# Dado ? Shims and spacers



## Ditchdoc1207 (May 17, 2014)

Sorry but I got a newb question. What are the uses and purposes (and when should they be used) for the shims and spacers (what is the difference between the two) that comes with dado saw blade sets? How do you use them, Do you even need them? The only answer that I have been able to find thus far was to control the width of the dado but I thought that was what the chippers were used for. How would adding spacers or shims (neither of which has any cutting ability) make the dado wider (assuming thats what their there for)? TIA.


----------



## bowedcurly (Aug 31, 2013)

shims come in handy when your making box joints, you can fine tune your fit you might say, I have a jig I made and use the forrest box joint blades with a couple of shims so my box joints are perfect.
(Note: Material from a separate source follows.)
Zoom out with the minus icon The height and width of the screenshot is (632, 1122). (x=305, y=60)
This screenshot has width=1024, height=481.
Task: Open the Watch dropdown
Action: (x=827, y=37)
The biggest thing in making box joints is making sure you keep your jig clean and your box that your cutting joints on is firmly set against your fence and spacer, with a good backer. shims are very useful for tweeking a perfect fit, they can make the cut wider because the chippers are cutting a wide cut you can use the spacer to tweek the cut, say if your using a 1/4 chipper and your 2 outside cutters and it just likes a tiny bit to fit your joint then you can add the correct amount of spacers then you have a wider cut with the perfect fit, some chippers are 1/8 5/32 1/4 with a thin or thick plate, you mix and match these until your close then shim for exact fit, once you make your jig which I have several sizes I mark the blades and shims to fit the size of joint I want to make if this makes any sense, everybody has a diff way of doing things you will get lots of info and help here on the Jocks have a good day and make lots of dust


----------